If you want to know more about the service, check out my Innovation Investor review. In it, I go into more detail on how the service works and what’s included.

Or if you couldn’t be bothered reading that… the bottom line is that the service is legit and potentially worthwhile if you’re interested in tech and biotech stocks. There’s no guarantee you’ll see a profit, no service can promise that, but it’s a genuine service.

Who Is Luke Lango?

Luke Lango is an investment guru that works with a financial publishing company called InvestorPlace, which describes him as a “growth-focused equities investor and analyst.”

Aside from Innovation Investor, Lango runs numerous services for InvestorPlace, including Daily 10X Stock Report, Early Stage Investor, and the Crypto Investor Network. And from what I’ve seen, most of his picks are either tech or biotech-related.

Before joining InvestorPlace, Lango was the founder of an investment fund (L&F Capital Management, LLC) and worked at a startup called Scoutables.

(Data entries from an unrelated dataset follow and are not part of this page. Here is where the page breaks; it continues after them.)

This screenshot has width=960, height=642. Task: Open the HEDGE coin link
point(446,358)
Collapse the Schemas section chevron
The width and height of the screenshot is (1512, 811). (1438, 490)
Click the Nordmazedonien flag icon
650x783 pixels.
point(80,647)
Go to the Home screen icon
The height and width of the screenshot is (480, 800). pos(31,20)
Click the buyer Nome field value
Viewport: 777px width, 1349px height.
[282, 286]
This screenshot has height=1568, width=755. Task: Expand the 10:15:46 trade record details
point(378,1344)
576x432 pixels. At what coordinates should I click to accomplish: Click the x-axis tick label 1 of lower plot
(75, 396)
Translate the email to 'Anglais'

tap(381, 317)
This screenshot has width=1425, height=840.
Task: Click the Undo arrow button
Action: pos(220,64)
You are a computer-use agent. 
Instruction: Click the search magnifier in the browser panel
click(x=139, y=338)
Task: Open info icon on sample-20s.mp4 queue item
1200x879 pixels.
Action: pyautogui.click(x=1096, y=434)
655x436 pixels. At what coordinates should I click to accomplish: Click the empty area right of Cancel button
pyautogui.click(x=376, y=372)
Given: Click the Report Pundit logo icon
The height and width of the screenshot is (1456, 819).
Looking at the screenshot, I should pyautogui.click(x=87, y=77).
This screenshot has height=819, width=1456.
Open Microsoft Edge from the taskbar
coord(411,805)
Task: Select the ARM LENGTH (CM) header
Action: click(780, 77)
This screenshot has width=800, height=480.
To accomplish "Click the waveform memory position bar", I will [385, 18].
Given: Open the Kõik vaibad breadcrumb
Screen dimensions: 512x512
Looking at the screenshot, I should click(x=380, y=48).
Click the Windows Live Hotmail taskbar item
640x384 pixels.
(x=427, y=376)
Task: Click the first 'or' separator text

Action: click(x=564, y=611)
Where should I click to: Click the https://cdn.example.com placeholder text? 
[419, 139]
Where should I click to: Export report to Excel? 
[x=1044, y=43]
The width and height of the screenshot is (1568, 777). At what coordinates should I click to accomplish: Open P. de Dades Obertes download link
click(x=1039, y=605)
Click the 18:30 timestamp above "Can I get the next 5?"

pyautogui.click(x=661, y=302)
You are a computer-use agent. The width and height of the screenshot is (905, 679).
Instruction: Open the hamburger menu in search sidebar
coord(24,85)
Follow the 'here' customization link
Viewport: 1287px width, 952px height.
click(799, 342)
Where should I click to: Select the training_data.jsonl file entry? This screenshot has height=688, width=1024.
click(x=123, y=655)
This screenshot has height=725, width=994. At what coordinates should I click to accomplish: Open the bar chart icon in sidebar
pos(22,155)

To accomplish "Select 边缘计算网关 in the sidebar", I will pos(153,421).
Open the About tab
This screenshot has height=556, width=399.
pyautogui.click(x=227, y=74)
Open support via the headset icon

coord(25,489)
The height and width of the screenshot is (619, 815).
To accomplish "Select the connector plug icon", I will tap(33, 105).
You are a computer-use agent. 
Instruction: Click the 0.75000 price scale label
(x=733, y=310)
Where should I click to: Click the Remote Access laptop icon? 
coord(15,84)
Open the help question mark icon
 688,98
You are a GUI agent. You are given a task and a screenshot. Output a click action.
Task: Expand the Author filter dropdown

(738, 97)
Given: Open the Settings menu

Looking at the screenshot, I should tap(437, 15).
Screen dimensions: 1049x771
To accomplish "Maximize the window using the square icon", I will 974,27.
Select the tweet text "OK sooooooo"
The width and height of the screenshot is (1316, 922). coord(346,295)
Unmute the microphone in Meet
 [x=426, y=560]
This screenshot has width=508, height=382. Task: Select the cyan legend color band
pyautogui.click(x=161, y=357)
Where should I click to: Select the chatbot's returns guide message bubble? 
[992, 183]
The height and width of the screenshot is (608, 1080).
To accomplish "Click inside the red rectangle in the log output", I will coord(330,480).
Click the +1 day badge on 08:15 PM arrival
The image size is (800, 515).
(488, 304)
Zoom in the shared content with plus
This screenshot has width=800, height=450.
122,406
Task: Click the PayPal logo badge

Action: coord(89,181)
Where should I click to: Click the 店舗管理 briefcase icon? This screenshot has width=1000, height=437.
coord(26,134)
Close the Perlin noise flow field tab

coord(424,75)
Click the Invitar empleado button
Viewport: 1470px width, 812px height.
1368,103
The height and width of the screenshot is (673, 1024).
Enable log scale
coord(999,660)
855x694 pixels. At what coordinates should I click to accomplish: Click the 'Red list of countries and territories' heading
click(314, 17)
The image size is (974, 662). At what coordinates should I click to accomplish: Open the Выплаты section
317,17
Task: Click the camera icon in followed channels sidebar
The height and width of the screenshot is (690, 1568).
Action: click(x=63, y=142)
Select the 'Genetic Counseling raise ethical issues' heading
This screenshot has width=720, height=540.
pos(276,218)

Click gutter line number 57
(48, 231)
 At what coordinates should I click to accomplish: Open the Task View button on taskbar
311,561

Does he have a good track record?

I don’t know what Lango’s entire track record is like, but he does appear to be one of the more successful stock pickers out there.

For instance, he was ranked as the top financial blogger in 2020 on TipRanks, an independent site that rates different recommendations stock pickers make.

And according to the presentation, Lango has “called 14 different stocks that have soared from 1,000% to as high as 12,000% in value” over the past few years. And he shared numerous examples of his winning picks in the presentation.

There are two important caveats to this, though.

First of all, just because someone has picked great stocks in the past doesn’t mean they will in the future. So you shouldn’t expect that his ideas will make you money. And second, Lango has no doubt had his share of losing picks as well.

Either way, based on everything I’ve seen, he is the real deal. And if you want to see what other stocks he’s recommended, I’ve written about several of his presentations.

For example, most recently, I wrote about a LiDAR company he teased. And before that, I uncovered his “forever battery” stock pick.

So you might find those worth checking out because in each of the above posts I break down his pick in a similar way that I’ve done here.

Bottom Line

Luke Lango’s “G.C.T.” presentation centers around DNA sequencing and the potential benefits of this tech in sectors like healthcare, manufacturing, and agriculture.

And during the presentation, he hinted at two companies he’s interested in.

My research suggests that the first company is Ginkgo Bioworks, and the second one is Oxford Nanopore Technologies Limited.

But as mentioned, the only way to know for sure would be to subscribe to Innovation Investor, a tech and biotech-focused advisory he runs for InvestorPlace.

Whether or not you join is up to you; I’m not affiliated with this company, so it makes no difference to me. But hopefully, you find what I’ve shared helpful either way. And if you’d like to share your thoughts on any of this, feel free to chime in below. Thanks for reading.